▸ **Description of the task**
Go to the line below containing "Screen dimensions: 1023x739" and print exactly from there through the line containing "Click the search magnifier icon", both included. Print nothing else.

▸ **Records provided**
Start of Block
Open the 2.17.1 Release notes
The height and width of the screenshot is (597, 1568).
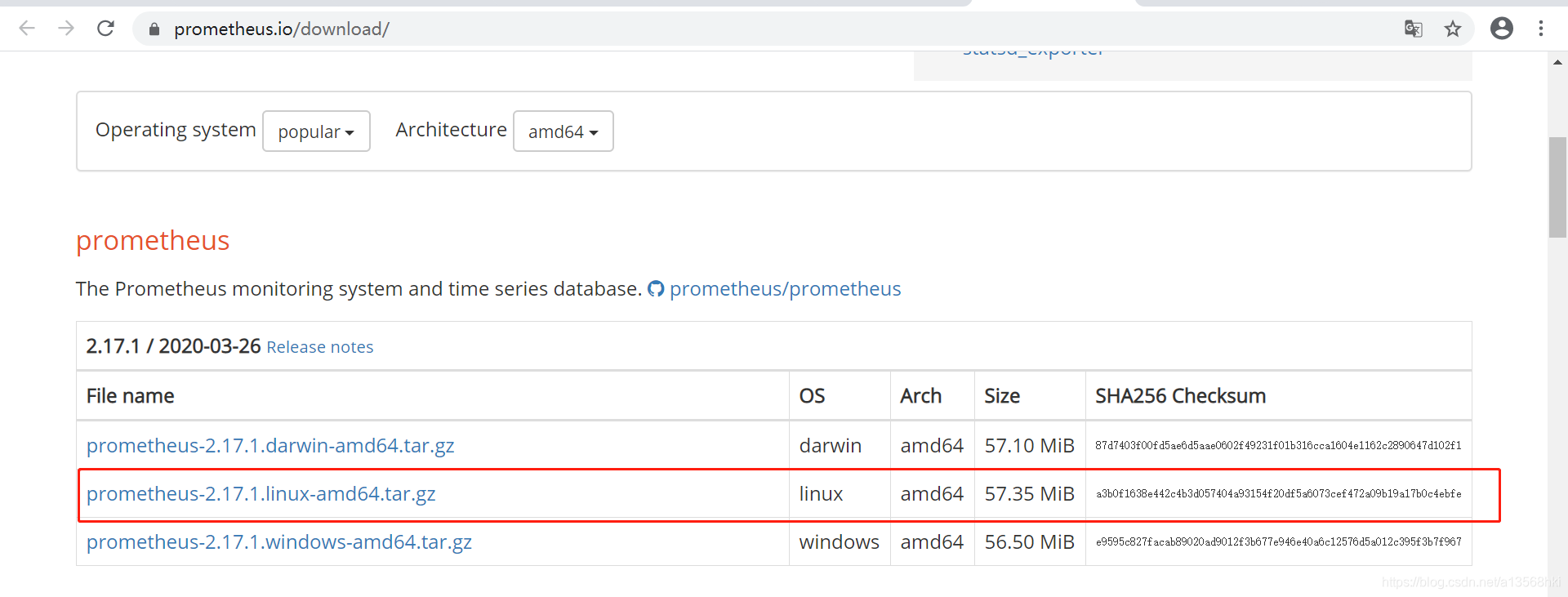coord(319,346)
End of Block
Start of Block
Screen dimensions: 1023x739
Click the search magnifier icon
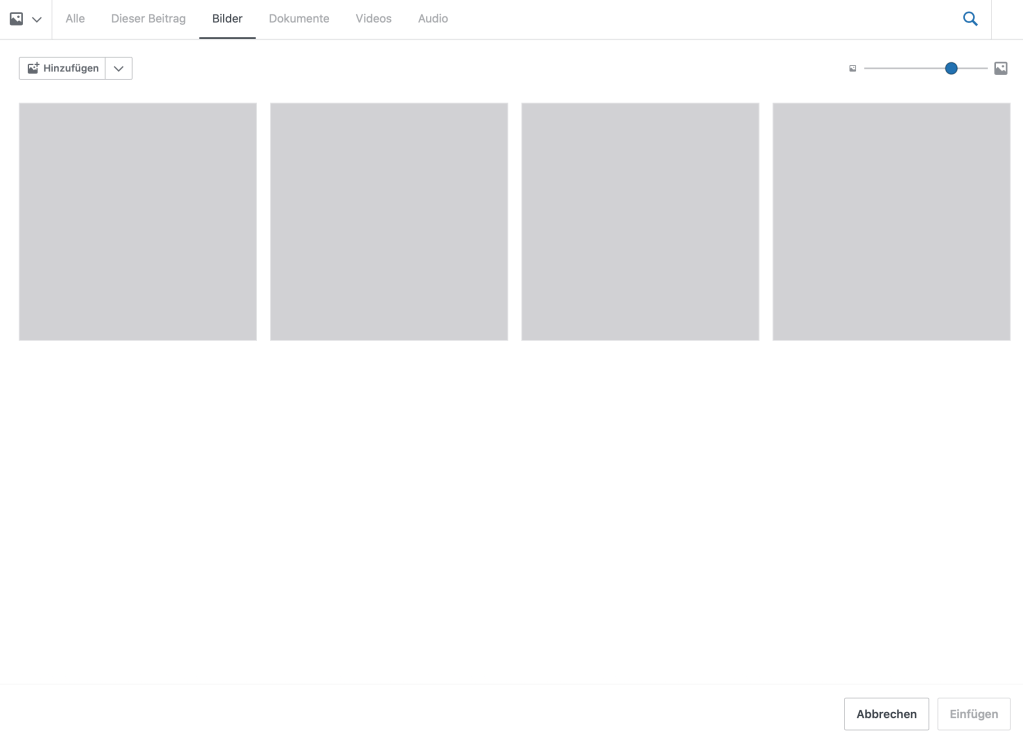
End of Block
▸ **Worked solution**
Screen dimensions: 1023x739
Click the search magnifier icon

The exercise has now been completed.